(Collected data)

☆ ☆ ☆

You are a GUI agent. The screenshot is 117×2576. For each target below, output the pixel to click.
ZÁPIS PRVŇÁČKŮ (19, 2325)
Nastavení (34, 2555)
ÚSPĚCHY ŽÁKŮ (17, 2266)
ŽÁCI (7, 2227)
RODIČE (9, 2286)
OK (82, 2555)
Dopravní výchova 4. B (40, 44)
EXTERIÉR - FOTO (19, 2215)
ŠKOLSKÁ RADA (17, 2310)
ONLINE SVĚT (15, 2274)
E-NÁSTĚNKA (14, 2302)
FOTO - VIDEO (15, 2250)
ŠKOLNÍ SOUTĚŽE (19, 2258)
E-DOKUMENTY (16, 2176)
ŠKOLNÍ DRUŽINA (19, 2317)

☆ ☆ ☆

*BRIEF*. Write out only those lines that fall between the one containing "ŠKOLSKÁ RADA (17, 2310)" and the end of the entries, the first and last included, exactly as they read.

*EXERCISE OUTPUT*.
ŠKOLSKÁ RADA (17, 2310)
ONLINE SVĚT (15, 2274)
E-NÁSTĚNKA (14, 2302)
FOTO - VIDEO (15, 2250)
ŠKOLNÍ SOUTĚŽE (19, 2258)
E-DOKUMENTY (16, 2176)
ŠKOLNÍ DRUŽINA (19, 2317)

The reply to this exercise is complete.